Page 143 - Negara Kolonial 1854-1942. Panduan penelitian arsip kementerian urusan tanah jajahan. Kepulauan nusantara
P. 143
28 F.M. Baron van Asbeck (1889-1968)
Dalam tulisannya yang tidak diterbitkan Indische herinneringen, Frederik Mari Baron van
Asbeck (1889-1968) menganggap pendidikan di Universitas Leiden sebagai progresif. Selama
masa studinya di bidang hukum dan ilmu-ilmu politik dengan antara lain mengikuti
perkuliahan dari pakar hukum adat yang terkemuka Cornelis van Vollenhoven, ia belajar
menghargai diri sendiri dan juga sifat dasar masyarakat Hindia-Belanda. Masyarakat itu harus
berkembang melalui badan-badan perwakilan dalam ‘westerse en oosterse vormen’ (bentuk
barat dan timur), menjadi masyarakat adat yang mandiri, bebas dari tindakan merendahkan
oleh negara asal: suatu masyarakat yang hukum adat dan hukum dari kelompok-kelompok
masyarakat lainnya seharusnya membentuk satu keseluruhan dan tidak memberi ruang untuk
‘rassenhoogmoed’ (kesombongan ras). Berdasarkan kepercayaan agama kristennya, dalam
tahun-tahunnya di Hindia (1919-1933) ia telah membantu memperjuangkan tujuan ini.
Ia memulai karirnya sebagai pegawai pemerintah pada Algemene Secretarie (Sekretariat
Umum), kabinet dari gubernur-jenderal, di mana ia naik pangkat menjadi kepala Afdeling
Politieke Zaken (Bagian Urusan Politik). Pada tahun 1924 ia juga menjadi gurubesar di
bidang internationaal publiek (publik internasional) dan vergelijkend koloniaal recht (hukum
kolonial perbandingan) pada Rechtshogeschool (Sekolah Tinggi Hukum), yang dibuka pada
tahun itu juga.
Melalui pekerjaannya ia menjalin hubungan dengan orang-orang Indonesia.
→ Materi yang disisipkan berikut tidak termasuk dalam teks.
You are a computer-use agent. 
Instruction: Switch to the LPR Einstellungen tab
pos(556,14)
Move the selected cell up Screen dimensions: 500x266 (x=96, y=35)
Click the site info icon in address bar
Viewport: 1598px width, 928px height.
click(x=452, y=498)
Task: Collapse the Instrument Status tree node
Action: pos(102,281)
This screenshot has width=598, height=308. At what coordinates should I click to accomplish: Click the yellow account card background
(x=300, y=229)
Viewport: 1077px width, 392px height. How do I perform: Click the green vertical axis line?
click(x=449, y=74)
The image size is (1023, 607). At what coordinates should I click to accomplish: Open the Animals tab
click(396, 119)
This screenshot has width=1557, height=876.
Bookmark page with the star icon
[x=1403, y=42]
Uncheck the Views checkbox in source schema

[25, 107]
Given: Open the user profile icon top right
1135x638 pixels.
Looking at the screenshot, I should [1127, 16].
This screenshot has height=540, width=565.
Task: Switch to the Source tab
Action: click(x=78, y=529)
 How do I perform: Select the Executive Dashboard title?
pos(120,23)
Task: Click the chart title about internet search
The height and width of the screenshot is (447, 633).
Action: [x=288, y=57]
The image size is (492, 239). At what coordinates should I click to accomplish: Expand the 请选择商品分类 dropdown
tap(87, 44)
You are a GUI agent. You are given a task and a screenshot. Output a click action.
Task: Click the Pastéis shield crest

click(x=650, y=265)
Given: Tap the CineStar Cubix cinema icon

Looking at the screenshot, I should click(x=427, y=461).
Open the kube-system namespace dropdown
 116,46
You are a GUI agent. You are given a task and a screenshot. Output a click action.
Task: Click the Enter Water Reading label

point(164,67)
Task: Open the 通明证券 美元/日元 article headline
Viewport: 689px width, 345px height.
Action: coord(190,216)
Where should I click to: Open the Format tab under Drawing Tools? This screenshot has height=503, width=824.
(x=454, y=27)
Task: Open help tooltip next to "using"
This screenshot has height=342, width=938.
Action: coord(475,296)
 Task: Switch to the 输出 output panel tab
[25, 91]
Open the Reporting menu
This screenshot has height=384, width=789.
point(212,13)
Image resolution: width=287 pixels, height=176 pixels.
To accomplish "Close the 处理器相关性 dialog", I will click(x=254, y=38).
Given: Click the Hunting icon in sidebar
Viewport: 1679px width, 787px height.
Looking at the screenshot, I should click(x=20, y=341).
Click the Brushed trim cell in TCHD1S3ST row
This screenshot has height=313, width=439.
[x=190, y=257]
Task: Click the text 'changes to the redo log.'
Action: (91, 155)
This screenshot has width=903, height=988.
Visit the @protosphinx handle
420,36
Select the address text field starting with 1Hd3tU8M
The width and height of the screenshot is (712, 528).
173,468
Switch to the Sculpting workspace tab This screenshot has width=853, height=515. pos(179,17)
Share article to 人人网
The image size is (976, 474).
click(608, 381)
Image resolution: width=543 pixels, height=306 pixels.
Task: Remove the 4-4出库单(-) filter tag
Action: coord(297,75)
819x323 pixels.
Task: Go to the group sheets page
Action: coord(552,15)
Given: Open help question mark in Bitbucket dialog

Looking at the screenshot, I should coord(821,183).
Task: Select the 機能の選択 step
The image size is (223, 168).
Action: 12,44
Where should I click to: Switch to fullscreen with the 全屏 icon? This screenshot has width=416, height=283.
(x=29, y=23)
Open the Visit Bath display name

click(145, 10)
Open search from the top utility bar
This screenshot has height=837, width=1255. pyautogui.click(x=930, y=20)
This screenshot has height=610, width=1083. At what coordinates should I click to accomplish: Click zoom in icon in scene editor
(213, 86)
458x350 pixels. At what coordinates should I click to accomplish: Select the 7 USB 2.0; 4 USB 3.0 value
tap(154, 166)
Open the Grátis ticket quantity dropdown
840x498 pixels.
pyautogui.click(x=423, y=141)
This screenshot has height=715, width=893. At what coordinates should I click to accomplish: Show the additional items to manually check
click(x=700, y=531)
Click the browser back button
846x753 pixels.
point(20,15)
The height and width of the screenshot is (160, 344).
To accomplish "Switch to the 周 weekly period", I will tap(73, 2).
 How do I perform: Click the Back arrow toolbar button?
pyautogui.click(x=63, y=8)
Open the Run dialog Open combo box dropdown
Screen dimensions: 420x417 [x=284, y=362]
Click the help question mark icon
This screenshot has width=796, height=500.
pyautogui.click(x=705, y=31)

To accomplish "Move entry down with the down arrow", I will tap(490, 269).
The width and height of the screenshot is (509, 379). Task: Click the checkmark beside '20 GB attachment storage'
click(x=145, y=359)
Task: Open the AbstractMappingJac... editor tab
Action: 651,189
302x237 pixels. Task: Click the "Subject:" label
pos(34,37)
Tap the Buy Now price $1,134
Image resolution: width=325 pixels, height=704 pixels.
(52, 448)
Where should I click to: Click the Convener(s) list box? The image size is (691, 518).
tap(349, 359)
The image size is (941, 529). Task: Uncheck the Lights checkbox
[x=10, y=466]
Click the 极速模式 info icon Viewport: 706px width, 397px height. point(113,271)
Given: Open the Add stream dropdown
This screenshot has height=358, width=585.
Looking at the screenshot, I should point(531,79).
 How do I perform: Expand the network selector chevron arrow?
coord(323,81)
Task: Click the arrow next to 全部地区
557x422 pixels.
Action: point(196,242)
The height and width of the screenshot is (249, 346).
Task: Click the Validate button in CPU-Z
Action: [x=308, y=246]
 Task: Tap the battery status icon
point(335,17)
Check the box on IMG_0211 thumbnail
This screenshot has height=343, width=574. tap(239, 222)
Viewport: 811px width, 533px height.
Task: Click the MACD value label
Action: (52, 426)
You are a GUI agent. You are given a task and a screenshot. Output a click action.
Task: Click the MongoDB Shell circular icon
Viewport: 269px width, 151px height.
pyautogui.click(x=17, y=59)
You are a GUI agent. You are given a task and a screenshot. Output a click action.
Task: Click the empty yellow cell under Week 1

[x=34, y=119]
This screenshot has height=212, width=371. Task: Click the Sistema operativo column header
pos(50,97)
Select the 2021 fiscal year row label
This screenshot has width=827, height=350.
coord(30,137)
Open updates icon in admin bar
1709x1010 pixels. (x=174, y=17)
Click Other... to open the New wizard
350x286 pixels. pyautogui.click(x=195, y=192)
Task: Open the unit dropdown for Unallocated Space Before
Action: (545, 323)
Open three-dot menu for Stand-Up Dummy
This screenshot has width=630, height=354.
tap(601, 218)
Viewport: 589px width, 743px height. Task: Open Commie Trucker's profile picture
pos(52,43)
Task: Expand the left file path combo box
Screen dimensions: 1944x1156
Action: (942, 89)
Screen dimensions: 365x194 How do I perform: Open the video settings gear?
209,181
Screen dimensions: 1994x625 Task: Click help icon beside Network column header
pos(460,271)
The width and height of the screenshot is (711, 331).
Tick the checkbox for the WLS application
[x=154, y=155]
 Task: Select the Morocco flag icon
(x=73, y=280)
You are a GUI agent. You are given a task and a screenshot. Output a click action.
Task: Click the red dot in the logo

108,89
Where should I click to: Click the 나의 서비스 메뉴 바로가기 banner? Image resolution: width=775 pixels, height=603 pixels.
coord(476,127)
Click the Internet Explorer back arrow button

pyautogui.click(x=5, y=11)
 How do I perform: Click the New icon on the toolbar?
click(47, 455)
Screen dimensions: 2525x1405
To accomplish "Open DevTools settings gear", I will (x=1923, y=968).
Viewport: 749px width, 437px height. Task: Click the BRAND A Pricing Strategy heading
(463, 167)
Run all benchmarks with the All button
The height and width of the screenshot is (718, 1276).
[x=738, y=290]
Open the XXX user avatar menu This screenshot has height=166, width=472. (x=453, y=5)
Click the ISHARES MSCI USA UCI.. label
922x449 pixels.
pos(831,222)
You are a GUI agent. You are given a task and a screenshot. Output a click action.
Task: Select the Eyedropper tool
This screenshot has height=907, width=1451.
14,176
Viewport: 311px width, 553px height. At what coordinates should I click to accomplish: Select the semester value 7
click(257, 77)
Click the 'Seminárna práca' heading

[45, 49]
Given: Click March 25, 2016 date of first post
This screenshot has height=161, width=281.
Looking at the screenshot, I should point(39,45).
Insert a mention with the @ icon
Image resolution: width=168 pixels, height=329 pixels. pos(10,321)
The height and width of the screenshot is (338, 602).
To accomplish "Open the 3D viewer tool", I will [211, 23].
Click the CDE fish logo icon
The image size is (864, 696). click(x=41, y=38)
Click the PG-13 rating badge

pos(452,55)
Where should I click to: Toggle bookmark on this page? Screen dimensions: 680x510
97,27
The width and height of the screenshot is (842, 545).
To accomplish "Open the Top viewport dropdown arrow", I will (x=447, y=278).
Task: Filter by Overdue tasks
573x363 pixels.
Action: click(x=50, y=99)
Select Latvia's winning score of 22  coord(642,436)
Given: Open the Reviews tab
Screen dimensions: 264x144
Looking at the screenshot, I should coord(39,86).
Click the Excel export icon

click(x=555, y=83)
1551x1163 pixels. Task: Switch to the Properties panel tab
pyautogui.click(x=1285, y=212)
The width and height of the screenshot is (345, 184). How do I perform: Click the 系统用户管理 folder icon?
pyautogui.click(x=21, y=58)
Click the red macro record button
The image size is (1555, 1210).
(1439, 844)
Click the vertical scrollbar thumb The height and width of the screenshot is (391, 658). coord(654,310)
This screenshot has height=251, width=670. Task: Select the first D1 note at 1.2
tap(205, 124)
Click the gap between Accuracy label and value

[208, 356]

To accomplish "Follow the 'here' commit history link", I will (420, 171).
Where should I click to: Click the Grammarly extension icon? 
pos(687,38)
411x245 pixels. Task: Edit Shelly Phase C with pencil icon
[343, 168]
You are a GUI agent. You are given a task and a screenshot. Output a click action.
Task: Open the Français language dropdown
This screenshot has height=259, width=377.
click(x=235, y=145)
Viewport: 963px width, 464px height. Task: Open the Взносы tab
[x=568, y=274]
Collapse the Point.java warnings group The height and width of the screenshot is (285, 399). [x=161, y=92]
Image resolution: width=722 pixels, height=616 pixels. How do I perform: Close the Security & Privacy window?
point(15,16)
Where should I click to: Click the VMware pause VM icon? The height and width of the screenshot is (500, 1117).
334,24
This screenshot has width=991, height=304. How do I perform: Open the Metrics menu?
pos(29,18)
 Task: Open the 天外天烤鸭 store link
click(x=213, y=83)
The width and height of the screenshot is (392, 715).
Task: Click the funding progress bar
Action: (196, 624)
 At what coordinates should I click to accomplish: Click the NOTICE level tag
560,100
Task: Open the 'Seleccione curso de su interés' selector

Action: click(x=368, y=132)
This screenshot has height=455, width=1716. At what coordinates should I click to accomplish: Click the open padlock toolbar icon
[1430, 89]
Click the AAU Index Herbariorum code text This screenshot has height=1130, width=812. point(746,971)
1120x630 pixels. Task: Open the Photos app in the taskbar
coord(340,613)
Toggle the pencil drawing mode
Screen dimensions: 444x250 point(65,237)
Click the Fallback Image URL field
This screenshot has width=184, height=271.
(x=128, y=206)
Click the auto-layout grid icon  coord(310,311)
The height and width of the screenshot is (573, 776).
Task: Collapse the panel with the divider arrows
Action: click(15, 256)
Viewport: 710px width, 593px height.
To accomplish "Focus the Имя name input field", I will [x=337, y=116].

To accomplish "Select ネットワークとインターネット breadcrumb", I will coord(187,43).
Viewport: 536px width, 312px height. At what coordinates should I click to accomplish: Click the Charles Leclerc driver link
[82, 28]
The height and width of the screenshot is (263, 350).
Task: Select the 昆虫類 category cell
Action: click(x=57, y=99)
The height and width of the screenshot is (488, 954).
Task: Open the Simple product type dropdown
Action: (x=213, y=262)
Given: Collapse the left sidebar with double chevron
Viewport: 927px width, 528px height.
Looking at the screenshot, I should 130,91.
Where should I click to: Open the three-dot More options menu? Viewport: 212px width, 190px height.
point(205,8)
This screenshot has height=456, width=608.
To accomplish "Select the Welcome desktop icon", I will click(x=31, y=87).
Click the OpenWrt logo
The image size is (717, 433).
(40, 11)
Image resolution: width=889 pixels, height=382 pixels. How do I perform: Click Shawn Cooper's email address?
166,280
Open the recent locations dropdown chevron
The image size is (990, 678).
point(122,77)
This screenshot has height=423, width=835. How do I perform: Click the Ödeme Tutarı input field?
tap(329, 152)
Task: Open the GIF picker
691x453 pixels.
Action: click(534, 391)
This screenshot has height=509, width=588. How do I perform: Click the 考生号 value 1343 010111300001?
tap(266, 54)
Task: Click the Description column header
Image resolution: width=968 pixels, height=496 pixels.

Arsipnya berisi
surat-surat dari dan kepada ‘Indonesische studenten en jonge vrienden’ (para mahasiswa dan
teman-teman muda Indonesianya) pada periode 1922-1940. Termasuk kelompok ini antara
lain Mohammad Yamin, yang kemudian di masa Soekarno menjadi Menteri Pendidikan.
Penjabat sementara untuk Inlandse Zaken (Urusan Pribumi) E. Gobée memperkenalkan Van
Asbeck ke kalangan kenalan Indonesianya. Hal yang sama dilakukan juga oleh temannya H.
Kraemer, taal-afgevaardigde (utusan bahasa) dari Bijbelgenootschap. Bersama dengan
Dokter A. Nortier, Kraemer bekerja untuk pusat misionaris di Mojowarno. Van Asbeck sangat
antusias dengan pusat misionaris itu. Menurutnya, di pusat itu kehadiran Belanda di Hindia
mendapatkan bentuk dan makna praktisnya; di situ melalui kerja sama dapat membantu
orang-orang Indonesia agar mandiri ‘naar eigen kunnen en met eigen verantwoordelijkheden’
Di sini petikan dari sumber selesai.